After Oct. 7 attack, Harvard leaders debated how to respond publicly. Read the emails

Harvard’s response to Oct. 7 would have significant ramifications for the Cambridge- and Boston-based institution. In January, Claudine Gay, Harvard’s first Black president, resigned after her brief term was derailed by controversies stemming from the Israel-Hamas war, campus antisemitism, and allegations of plagiarism in her scholarly works. Months later, Harvard said its administration will no longer issue official statements about public matters unless they directly affect “the university’s core function.”

And a pair of Harvard reports released in the summer found that antisemitism, Islamophobia, and anti-Palestinian bias had surged on campus since the war began.

The new report, released by the Republican-led House Education and the Workforce Committee, was part of a year-long inquiry by House Republicans investigating antisemitism on university campuses.

It offers a rare glimpse of the inner workings of the administration of the elite Ivy League school, as academics jousted over how the school should respond to the recent events of the Middle East.

Here are five takeaways from the report:

What to denounce?

In the immediate aftermath of the Oct. 7 attacks, Harvard officials questioned whether the school should denounce the Hamas rampage, according to the report.

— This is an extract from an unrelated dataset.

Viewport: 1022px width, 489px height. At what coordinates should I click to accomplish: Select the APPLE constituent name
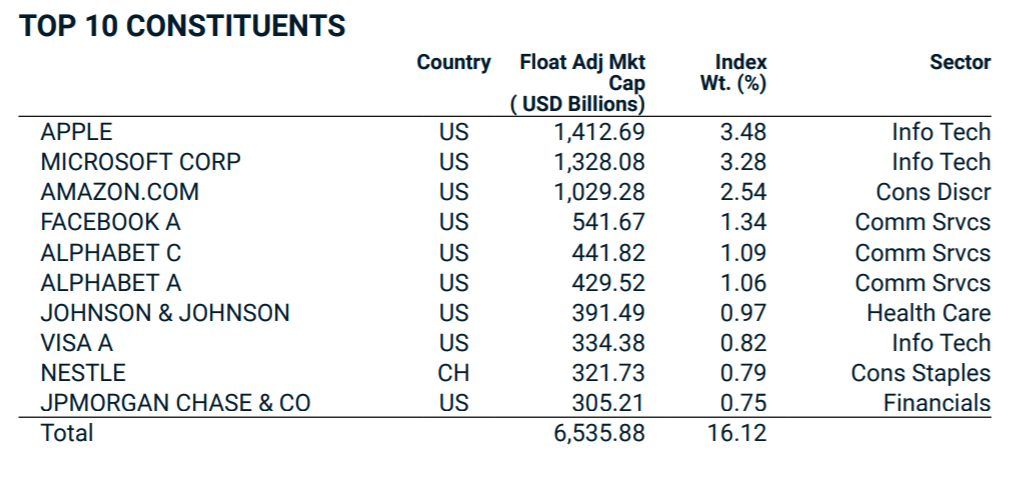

Early drafts of an Oct. 9 statement from the school contained language that explicitly condemned Hamas, documents obtained by the committee show. But that phrasing was ultimately rejected by a group of Harvard officials who crafted the school’s response in this instance.

At one point, Gay’s Chief of Staff Katie O’Dair asked, “Can we have a letter and not say unequivocally that we denounce this?”

Marc Goodheart, the chief administrative officer of Harvard’s governing boards, called the matter of whether to condemn the Hamas killings the “key unresolved question” facing the group, according to the report. He noted that failure to condemn Hamas would likely be criticized, given former president Lawrence Bacow’s vocal condemnation of Russia’s invasion of Ukraine.

O’Dair, meanwhile, thought any statement denouncing Hamas “would need to be coupled with one addressing what she viewed as the ‘complex and ‘deeply divided’ nature of the issue,” according to the report.

Debate over ‘violent’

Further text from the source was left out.